I have made a Content Poll-- it's not long, and if you don't like any of the options you can totally post a comment here instead. It asks about etiquette regarding Dreamwidth/LiveJournal communities, Fanlore pages, Fanlore-found links, and what to do when an Original Poster is not available for contact.

All these questions assume the post being linked is not locked or private, and that the entity doing the linking is a newsletter.

Edit: Some further context for why linking and linking permissions is so hotly debated in fandom (Fanlore).

My own answers are currently along the lines of: community posts are probably fine to link because they were posted widely to begin with; Fanlore pages made through explicit permission of OP is best, but for certain historical meta it's okay to link anyway; linking to Fanlore to provide further context is fine; no way to ask for permission means no link; if the OP has completely disappeared from fandom and/or online, it's fine to link their stuff.

But I want to know what you think! :)

The comments here are open, and I encourage you all to discuss your thoughts with me and with each other.

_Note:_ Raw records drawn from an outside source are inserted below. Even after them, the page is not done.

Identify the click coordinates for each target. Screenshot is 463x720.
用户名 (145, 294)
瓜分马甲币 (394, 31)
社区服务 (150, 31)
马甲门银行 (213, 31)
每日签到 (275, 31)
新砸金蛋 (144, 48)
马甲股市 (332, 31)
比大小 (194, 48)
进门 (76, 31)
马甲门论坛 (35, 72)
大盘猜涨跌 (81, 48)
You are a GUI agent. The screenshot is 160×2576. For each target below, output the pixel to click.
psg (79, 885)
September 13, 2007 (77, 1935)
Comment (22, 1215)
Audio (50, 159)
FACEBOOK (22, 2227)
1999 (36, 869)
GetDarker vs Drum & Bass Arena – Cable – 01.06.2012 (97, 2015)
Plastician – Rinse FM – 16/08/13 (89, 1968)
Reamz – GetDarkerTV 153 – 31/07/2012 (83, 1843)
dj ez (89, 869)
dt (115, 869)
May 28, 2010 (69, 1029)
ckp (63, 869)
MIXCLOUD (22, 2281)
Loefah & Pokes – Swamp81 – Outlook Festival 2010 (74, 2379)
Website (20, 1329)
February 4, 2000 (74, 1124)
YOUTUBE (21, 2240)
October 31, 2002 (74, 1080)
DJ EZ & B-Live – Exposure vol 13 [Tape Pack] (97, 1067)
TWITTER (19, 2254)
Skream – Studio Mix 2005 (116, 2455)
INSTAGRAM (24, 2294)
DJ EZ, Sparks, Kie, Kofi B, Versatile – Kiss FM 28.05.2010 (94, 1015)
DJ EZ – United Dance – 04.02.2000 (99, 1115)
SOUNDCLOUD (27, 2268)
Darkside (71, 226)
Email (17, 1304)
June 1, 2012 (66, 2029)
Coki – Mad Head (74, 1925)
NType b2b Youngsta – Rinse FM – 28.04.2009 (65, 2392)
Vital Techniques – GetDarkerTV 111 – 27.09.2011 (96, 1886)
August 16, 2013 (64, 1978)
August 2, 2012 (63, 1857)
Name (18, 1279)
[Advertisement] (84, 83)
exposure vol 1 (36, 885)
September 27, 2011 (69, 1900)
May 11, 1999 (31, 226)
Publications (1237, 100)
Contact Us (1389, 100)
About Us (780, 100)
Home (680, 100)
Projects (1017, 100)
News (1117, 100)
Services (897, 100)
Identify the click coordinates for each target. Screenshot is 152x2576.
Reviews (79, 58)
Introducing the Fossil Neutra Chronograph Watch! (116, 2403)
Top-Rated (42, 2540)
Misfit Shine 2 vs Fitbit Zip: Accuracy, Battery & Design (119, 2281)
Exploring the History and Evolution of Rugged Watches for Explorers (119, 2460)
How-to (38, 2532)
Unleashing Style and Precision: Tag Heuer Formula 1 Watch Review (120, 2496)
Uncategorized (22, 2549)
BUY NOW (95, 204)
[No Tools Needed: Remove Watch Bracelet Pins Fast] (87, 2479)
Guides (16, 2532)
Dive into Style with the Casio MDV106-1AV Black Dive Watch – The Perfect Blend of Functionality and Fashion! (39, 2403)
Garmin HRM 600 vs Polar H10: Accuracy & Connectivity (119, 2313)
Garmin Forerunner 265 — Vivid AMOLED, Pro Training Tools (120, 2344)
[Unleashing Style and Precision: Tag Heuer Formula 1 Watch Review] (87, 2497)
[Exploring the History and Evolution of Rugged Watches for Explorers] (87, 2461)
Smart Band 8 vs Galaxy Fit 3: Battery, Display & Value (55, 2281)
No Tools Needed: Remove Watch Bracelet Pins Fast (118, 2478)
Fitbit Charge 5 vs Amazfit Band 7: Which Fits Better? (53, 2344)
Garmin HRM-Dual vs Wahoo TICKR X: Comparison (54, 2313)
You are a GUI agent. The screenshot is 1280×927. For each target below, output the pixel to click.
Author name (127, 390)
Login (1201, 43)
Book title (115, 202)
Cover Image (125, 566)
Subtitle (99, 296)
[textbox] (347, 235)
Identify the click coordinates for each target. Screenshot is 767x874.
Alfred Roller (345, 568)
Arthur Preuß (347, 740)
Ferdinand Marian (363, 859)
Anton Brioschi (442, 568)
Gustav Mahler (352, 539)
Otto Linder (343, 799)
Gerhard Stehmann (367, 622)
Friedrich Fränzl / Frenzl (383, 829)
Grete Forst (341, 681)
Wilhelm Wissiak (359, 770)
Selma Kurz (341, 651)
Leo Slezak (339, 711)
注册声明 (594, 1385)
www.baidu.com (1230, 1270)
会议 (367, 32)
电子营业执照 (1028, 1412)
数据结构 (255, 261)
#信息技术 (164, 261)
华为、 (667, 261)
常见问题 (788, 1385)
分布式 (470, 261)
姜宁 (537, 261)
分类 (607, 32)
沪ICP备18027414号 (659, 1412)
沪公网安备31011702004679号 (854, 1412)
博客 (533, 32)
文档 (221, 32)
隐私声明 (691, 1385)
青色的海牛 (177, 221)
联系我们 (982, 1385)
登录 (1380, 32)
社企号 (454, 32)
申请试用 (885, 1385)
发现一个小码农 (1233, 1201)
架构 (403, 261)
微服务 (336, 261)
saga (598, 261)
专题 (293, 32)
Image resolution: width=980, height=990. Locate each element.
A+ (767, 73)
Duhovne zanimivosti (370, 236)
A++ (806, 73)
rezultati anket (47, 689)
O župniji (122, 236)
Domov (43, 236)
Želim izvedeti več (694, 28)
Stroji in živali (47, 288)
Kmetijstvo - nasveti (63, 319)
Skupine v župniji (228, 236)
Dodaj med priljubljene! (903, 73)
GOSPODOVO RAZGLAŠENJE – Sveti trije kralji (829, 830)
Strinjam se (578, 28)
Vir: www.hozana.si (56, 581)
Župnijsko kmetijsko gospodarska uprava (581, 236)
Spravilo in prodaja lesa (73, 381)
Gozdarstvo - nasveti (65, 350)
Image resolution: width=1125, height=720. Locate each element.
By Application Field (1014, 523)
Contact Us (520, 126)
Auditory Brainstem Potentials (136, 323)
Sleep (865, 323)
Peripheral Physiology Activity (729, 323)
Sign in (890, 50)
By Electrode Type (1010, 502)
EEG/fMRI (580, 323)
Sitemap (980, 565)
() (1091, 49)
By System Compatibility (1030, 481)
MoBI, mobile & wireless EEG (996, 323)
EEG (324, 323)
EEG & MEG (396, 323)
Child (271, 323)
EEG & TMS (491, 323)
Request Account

We've had some really good discussions in the last few days, and I'm interested in seeing what you all think about these specific linking situations.

If you can think of anything else that might be missing from either the poll or the editorial guidelines, please let me know.

Thank you! ♥

Date: 2019-01-27 03:48 pm (UTC)
elrhiarhodan: (Default)
From: [personal profile] elrhiarhodan
I put this thought in the poll, but wanted to make it a bit more visible.

Taking the lack of privacy controls as permission to link an older post can be a wrong approach, particularly for LJ/IJ/DW. Journalers may have not locked their posts on the belief that since they have only a limited group of "friends", their words will have a limited audience, and as time passes, that audience would dwindle down to zero. Particularly if the journaler had opted out of being searchable.

It's a version of "security through obscurity".

But if a post on an old, defunct but still accessible account gets linked by a popular blog, that intent - security through obscurity - is voided.

For older content (2 years +), if you can't reach a post owner, no matter how relevant the post, don't link. This goes for commentary in a defunct community, too. Let the dead stay dead if you don't have permission to resurrect.